The Two Surfaces Security Teams Keep Missing
When security teams audit AI usage inside their organizations, they typically find more than they expected. Employees are not just using approved tools through IT-provisioned browsers. They are running ChatGPT as a desktop application, using Claude desktop for document work, pulling Microsoft 365 Copilot into workflows that were never reviewed, and accessing dozens of browser-based AI tools that nobody formally sanctioned.
Each of those surfaces carries a distinct risk. Sensitive data goes into prompts. Files get uploaded. Credentials get exposed to browser-based phishing that specifically targets AI session tokens. And because each surface has historically required a different enforcement mechanism, most organizations have patchy coverage at best and no coverage at worst on the desktop side.
LayerX enforces the AI usage policy across both. A lightweight browser extension handles browser-side enforcement across Chrome, Edge, Firefox, and Safari on managed and unmanaged devices, without proxy backhaul or break-and-inspect architecture. A native desktop agent applies the same policy library to applications like ChatGPT desktop, Claude desktop, and Microsoft 365 Copilot. One policy definition covers both, which means that what an organization decides about data sensitivity and AI access does not need to be configured twice or maintained separately per surface.
What the AWS Security Hub Integration Changes
The integration itself sits within the Extended plan in AWS Security Hub, which consolidates enterprise security solutions from AWS and partners into a single procurement and operations model. One contract, one bill, consolidated support, and pay-as-you-go pricing are the commercial mechanics. The security mechanics are that LayerX detects from both browser and desktop stream directly into the AWS Security Hub console that SOC teams are already using.

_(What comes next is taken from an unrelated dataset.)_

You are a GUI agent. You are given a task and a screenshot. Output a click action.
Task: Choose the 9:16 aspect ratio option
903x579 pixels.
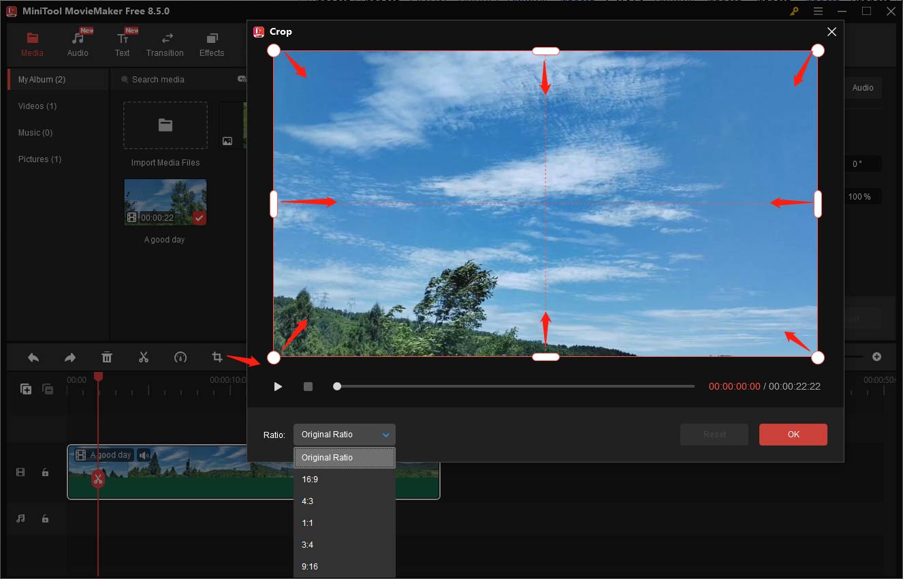coord(310,566)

That last part matters more than it might initially appear. Security operations teams dealing with AI-related incidents do not want to pivot between a dedicated LayerX console and the environment where they handle everything else. Pulling findings into the same investigation workflow removes a context switch that slows response time and creates the kind of coverage gaps that incidents fall through.

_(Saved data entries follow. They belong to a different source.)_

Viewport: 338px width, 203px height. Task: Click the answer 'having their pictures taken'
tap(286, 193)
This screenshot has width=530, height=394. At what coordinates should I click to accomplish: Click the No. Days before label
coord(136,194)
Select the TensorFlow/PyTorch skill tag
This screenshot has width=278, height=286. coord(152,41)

Or Eshed, Co-founder and CEO of LayerX Security, described the design intent: “Employees don’t use AI in just one place. They use it in the browser, they use it in native desktop apps, and the volume only grows from here. AWS customers expect a unified security operating model – one console, one set of policies, one team. With LayerX available in the Extended plan in AWS Security Hub, AWS customers can now set one AI use policy and enforce it everywhere their people actually work – from browser to desktop – alongside the workload, identity, and infrastructure layers they already run on AWS.”
Shadow AI Is the Immediate Problem This Solves
Before organizations can enforce any policy on AI usage, they need visibility into what AI tools employees are actually using. That inventory is almost always incomplete when done manually. Shadow AI, tools that employees adopt without IT or security involvement, has grown faster than most security teams have been able to track it, partly because the barrier to using a new AI tool is so low and partly because many of these tools are browser-based and leave minimal traces in traditional network monitoring.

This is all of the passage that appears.